At the trial, Levin testified that he believed that his tenure was in danger, that Harleston was going to try to fire him, and that, as a consequence, he turned down many invitations to speak or write about his views. Judge Conboy found that there had been a chilling effect on Levin's exercise of his right to free speech, and, therefore, that the college was permanently enjoined from "commencing or threatening to commence any disciplinary proceedings against ... Levin [and] ... from creating or maintaining 'shadow' or 'parallel' sections of his classes." The college was also enjoined to take "reasonable steps to prevent disruption of Professor Michael Levin's classes."(3) There were further legal proceedings in the case, but, on the key issues, Judge Conboy's injunction was sustained.(4)
The facts in the Jeffries case
Leonard Jeffries was chairman of the Black Studies department at City College. He had been chairman since the department was created in 1972, having been nominated by the department faculty for a sixth consecutive term of three years on June 5, 1991. At CUNY, the faculties of each department nominate chairmen through elections, subject to the approval of the president of the college and the board of trustees. The board of trustees missed voting on this normally pro forma action before the end of his previous term as chairman on June 30, but the president of the college sent him a congratulatory letter on his reappointment on July 1.
On July 20, Jeffries gave a speech in Albany, New York, at the Empire State Black Arts Festival, on multicultural education. Jeffries had previously served as a consultant to a New York State task force on multicultural education and was chief author of its report. The report, which advocated a complete reformation of New York State education to reverse what it called the "intellectual and educational oppression [of minorities] that has characterized the culture and institutions of the United States and the European American world for centuries," was severely criticized for its intemperateness and its proposals by leading historians and by the media. The controversy led to the appointment of another committee, whose own report had just appeared, again to a storm of criticism. So multiculturalism and its implications for education were high on the public agenda in New York State in the summer of 1991.

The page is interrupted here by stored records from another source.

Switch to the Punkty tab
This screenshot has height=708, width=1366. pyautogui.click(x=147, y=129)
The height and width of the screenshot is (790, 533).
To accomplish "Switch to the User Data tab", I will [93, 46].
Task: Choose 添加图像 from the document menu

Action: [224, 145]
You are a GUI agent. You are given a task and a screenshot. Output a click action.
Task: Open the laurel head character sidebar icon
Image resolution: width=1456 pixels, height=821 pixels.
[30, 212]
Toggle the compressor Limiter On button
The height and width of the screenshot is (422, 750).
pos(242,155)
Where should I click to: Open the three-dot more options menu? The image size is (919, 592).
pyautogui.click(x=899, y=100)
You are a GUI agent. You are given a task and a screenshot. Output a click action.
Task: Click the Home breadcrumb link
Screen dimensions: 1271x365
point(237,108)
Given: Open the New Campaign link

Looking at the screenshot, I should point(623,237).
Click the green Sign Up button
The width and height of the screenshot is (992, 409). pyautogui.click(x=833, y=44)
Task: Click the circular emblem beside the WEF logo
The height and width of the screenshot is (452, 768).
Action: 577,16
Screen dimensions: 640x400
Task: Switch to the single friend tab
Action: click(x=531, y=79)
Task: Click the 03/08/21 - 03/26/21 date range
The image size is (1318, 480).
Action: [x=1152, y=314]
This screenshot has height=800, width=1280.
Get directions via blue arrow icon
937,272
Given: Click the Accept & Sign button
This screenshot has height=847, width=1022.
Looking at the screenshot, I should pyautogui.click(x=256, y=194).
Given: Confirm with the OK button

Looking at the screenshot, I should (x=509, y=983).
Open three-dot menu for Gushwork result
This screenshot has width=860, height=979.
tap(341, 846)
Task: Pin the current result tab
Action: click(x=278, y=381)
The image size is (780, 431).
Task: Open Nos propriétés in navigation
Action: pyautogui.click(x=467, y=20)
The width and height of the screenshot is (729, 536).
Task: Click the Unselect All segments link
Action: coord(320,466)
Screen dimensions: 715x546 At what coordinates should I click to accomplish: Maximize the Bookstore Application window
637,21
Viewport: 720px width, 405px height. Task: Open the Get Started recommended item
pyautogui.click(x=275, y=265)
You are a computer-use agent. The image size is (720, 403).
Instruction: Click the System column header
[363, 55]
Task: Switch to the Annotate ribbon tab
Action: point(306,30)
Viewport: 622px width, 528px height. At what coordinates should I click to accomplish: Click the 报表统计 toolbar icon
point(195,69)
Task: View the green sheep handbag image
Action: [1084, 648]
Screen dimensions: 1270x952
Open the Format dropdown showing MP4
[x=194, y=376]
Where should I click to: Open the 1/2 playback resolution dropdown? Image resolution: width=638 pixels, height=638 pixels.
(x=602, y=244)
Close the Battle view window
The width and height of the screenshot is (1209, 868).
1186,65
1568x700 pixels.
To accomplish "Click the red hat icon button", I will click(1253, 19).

In his speech on multicultural education, Jeffries characterized his critics as Jews hostile to blacks, attacking Jews generally for their role in the slave trade and in Hollywood, where he asserted they were responsible for a demeaning representation of blacks. A storm of criticism by major media organs and by leading public officials followed. Editorialists and political officials demanded to know why Jeffries (who had been in the news earlier because of his outlandish theories, as propagated in his classes) was still a tenured professor at City College and still chairman of the Black Studies program.
There were a variety of responses to this uproar by the college administration and the Board of Trustees of CUNY. The college administration, which had had a good deal of experience with Jeffries, and the CUNY Chancellor basically wanted to find the minimal response that would still the outcry. In contrast, the board of trustees included a good number of individuals who desired, but lacked the authority, to fire Jeffries. The solution that finally emerged, which scarcely satisfied those who had called for Jeffries' ouster, was to reduce his term as chairman from three years to one. The college went on to seek a new chairman, and the board of trustees voted to appoint Professor Edmund Gordon, who had long served at Yale, to take over the chairmanship when Jeffries' abbreviated term ended in June. Jeffries then sued the president of the college, the chancellor of CUNY, and members of the board of trustees who had voted to reduce the length of his chairmanship, on the grounds that he was removed from the department chairmanship in violation of his First Amendment right to free speech. He asked for punitive damages and that his chairmanship be reinstated.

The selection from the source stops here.